Unlikely to carry more than three tight ends, Tye could be the odd man out for the Giants despite doing a solid job over the past two seasons, hauling in 90 receptions for 859 yards and four touchdowns.

9. Chris Ivory (Running Back, Jacksonville Jaguars)

Chris Ivory was supposed to be the Jaguars’ bell-cow running back of the future, signing a five-year, $32 million contract only a year ago. However, in his debut season for the Jaguars, Ivory left many disappointed, rushing for only 439 yards and three touchdowns with an average of 3.8 yards per carry.

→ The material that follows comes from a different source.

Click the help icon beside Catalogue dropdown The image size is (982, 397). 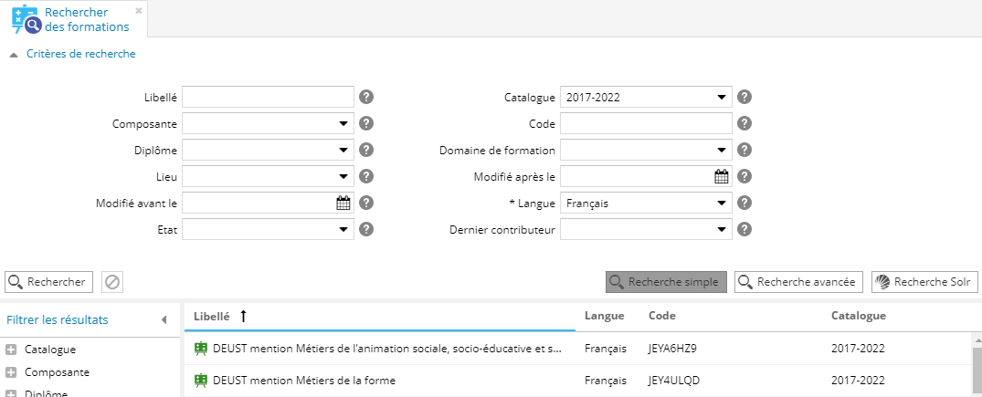tap(744, 98)
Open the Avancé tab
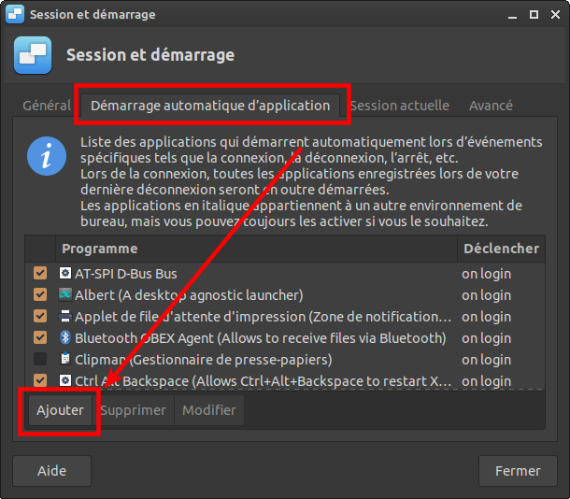The height and width of the screenshot is (499, 570). pyautogui.click(x=491, y=106)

With Tom Coughlin now in charge, the Jags’ first order of business at the NFL Draft was to find better quality at the running back position. Accordingly, the Jaguars selected LSU running back Leonard Fournette fourth overall.

With $7 million in a potential dead cap hit, it’s unlikely Ivory will be cut loose. But while the financials may be enough to keep him around, he appears poised to lose his job to Fournette and additional offensive snaps to T.J. Yeldon, who will likely serve as the team’s pass-catching back.

8. DeMarcus Lawrence/Tyrone Crawford (Defensive End, Dallas Cowboys

The Cowboys have a plethora of defensive players under contract heading into the 2017 season, but there’s no denying they needed some reinforcements. Specifically, they need to drastically improve their defensive line and pass rush, which they did with the first-round selection of Michigan defensive end Taco Charlton.

But with so many numbers along the defensive line, who is the odd man (or men) out?

Currently, the Cowboys have Tyrone Crawford, DeMarcus Lawrence, Charles Tapper, Benson Mayowa, Damontre Moore and David Irving under contract. And with Irving and Collins playing well in 2016, it’s safe to assume they’ll retain their jobs. Meanwhile, Mayowa and Thornton are entering their second season with the team, so it’s unlikely they’ll be sent packing.

At the end of the day, it all boils down to Lawrence and Crawford, who could be the fat that’s trimmed.

Lawrence is entering the final year of his contract and has a $1.75 million cap hit, while Crawford has four years remaining and a rather large $10.35 million cap hit in 2016. Of course, he would also carry a dead cap number of $17.65 million, so that may keep him safe.

7. Jeremy Hill (Running Back, Cincinnati Bengals)

The Bengals have an interesting problem on their hands in the aftermath of selecting Oklahoma running back Joe Mixon in the second-round of the NFL Draft. And no, we’re not talking about the public relations issue Cincinnati now faces because of Mixon’s extremely questionable past.

With such a substantial investment in Mixon, the Bengals have some uncertainty in their backfield. Jeremy Hill and Gio Bernard were supposed to be a solid one-two punch for years, but both players have struggled in the recent past.

Bernard saw his season cut short in 2016 due to a torn ACL, while Hill has been in a steady decline for three straight seasons. And given that Hill’s running style is similar to that of Mixon, he could ultimately be the player who draws the short straw.

Entering the final year of his contract, Hill is due roughly $1.2 million and would have a dead cap hit of $262,473. Meanwhile, the recovering Bernard has already secured his $1.25 million roster bonus for the season.

6. Mark Sanchez (Quarterback, Chicago Bears)

In early March, the quarterback-hungry Bears signed Mark Glennon to a three-year, $43.5 million deal. Later that month, they added veteran Mark Sanchez on a one-year, $2 million deal.

By all accounts, the Bears were set at the position. Glennon would be their starter and Sanchez would likely be their backup. But plans changed at the NFL Draft, and after the Browns passed over North Carolina quarterback Mitch Trubisky at No. 1 overall, Chicago sent a boatload of picks to the San Francisco 49ers to move up one spot and snag the QB.

That decision to draft Trubisky created an interesting conundrum for the Bears. And in its aftermath, even head coach John Fox has acknowledged it’s likely to get under the skin of Glennon.

So what’s it all mean as far as immediate impact? It’s hard to tell.

Trubisky has said all the right things and accepts potentially playing the backup role, but the Bears gave up a lot to get him. Of course, they gave up a lot for Glennon too, which leaves Sanchez as the possible odd man out if for no other reason than him being the most inexpensive player to send packing.